## YOUR ASSIGNMENT
Lines outside the range are not wanted. Give again exactly the lines between the line holding "Task: Click the Paste clipboard icon" and the line holding "Click the green verified monitor status icon", inclusive, from the listing below.

## RECORDS FOR THE TASK
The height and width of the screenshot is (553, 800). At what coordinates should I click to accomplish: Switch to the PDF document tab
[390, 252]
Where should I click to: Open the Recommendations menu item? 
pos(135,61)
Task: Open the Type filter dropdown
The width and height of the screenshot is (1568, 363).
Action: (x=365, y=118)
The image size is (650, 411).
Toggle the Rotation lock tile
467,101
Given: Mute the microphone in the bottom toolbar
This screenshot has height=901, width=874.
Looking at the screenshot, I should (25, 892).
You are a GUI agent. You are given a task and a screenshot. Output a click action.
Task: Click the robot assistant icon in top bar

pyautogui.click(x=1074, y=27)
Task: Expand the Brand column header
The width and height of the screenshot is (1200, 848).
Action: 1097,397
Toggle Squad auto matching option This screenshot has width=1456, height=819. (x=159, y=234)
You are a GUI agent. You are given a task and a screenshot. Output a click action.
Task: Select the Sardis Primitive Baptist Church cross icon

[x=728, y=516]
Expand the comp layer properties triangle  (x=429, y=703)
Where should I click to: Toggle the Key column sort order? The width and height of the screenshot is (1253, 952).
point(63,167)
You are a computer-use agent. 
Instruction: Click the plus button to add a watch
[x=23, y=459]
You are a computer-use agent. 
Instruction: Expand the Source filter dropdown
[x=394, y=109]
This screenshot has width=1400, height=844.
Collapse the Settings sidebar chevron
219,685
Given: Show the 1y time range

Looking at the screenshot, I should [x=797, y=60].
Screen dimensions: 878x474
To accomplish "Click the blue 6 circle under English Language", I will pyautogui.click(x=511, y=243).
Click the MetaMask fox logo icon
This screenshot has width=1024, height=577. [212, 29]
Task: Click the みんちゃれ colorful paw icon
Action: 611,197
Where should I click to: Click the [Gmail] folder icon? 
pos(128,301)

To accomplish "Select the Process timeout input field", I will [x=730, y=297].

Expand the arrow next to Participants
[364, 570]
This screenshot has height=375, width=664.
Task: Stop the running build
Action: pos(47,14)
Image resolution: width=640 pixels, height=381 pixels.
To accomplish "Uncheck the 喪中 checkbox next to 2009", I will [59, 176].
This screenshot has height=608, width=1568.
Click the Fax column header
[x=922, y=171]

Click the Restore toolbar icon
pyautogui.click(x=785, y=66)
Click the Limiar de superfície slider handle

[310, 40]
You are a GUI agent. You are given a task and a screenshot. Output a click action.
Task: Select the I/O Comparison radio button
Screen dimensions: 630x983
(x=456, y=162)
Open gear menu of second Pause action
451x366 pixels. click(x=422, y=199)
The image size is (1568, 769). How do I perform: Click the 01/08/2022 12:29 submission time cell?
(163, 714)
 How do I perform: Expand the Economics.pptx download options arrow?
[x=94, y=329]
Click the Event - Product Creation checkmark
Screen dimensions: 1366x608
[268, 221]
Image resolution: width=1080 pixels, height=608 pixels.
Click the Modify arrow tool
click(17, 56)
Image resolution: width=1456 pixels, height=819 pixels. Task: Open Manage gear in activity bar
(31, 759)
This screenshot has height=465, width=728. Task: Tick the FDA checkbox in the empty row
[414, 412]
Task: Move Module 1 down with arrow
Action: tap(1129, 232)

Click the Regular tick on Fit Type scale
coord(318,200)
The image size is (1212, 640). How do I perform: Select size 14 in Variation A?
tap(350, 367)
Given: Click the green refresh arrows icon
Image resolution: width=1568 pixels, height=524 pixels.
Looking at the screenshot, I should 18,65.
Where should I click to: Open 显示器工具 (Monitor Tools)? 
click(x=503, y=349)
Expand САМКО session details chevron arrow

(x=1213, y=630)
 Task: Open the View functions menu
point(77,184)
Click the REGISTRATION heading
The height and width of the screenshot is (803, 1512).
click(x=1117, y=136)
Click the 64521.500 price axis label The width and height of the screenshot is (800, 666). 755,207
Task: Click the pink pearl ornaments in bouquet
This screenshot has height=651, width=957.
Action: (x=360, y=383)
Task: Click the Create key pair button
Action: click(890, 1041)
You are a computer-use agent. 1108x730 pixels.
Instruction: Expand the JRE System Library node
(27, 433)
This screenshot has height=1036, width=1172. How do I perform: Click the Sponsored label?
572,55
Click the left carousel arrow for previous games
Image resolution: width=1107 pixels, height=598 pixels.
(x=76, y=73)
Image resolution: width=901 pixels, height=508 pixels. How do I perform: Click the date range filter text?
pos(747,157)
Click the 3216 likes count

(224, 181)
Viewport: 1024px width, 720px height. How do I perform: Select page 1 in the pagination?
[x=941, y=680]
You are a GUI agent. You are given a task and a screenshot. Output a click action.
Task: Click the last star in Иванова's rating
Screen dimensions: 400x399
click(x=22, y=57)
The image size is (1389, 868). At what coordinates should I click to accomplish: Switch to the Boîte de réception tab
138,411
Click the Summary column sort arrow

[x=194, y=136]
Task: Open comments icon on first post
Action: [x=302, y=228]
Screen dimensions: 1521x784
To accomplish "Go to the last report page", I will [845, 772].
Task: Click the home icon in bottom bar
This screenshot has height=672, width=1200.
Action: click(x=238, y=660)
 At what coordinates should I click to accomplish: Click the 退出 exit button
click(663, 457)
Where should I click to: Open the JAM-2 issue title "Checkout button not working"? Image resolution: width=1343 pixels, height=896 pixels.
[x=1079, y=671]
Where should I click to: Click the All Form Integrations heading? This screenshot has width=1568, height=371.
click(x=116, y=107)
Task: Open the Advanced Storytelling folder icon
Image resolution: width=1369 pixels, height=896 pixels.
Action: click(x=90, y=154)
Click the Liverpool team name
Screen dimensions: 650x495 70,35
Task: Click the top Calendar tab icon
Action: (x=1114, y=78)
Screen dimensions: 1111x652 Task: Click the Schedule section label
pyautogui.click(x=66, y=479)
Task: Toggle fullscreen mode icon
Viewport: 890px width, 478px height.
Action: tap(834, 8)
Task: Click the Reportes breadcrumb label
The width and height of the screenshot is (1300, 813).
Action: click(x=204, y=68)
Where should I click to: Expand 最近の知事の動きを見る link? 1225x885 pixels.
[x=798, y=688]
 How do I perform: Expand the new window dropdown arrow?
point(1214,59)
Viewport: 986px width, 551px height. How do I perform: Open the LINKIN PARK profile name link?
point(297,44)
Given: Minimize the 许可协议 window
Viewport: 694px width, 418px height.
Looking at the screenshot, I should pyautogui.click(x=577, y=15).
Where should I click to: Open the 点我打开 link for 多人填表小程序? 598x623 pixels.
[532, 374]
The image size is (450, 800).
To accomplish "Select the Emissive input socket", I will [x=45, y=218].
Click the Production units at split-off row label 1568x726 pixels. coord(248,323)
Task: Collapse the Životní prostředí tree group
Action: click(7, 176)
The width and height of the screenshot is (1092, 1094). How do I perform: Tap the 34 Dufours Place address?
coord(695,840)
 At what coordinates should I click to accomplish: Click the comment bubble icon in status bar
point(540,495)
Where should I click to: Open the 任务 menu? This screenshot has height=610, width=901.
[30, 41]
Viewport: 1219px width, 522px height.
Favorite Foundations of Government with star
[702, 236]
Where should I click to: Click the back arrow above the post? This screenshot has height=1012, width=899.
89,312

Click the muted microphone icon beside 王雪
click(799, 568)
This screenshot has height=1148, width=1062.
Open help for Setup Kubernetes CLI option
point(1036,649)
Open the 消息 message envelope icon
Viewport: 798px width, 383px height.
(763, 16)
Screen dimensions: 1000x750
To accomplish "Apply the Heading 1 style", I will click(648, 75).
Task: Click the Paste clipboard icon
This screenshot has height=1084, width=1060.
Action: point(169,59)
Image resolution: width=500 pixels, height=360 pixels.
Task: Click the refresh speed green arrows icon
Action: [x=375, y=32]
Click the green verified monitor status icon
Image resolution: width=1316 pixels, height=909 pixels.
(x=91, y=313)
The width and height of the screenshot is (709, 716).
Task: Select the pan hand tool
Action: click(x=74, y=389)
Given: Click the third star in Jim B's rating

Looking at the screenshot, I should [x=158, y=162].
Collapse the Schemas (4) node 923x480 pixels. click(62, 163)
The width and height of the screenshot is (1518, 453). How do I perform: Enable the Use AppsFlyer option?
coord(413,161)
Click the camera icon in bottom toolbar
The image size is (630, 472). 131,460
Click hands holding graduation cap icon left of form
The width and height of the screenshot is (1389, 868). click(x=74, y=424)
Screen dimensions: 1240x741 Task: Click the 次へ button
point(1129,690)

## RESPONSE BELOW
Task: Click the Paste clipboard icon
This screenshot has height=1084, width=1060.
Action: point(169,59)
Image resolution: width=500 pixels, height=360 pixels.
Task: Click the refresh speed green arrows icon
Action: [x=375, y=32]
Click the green verified monitor status icon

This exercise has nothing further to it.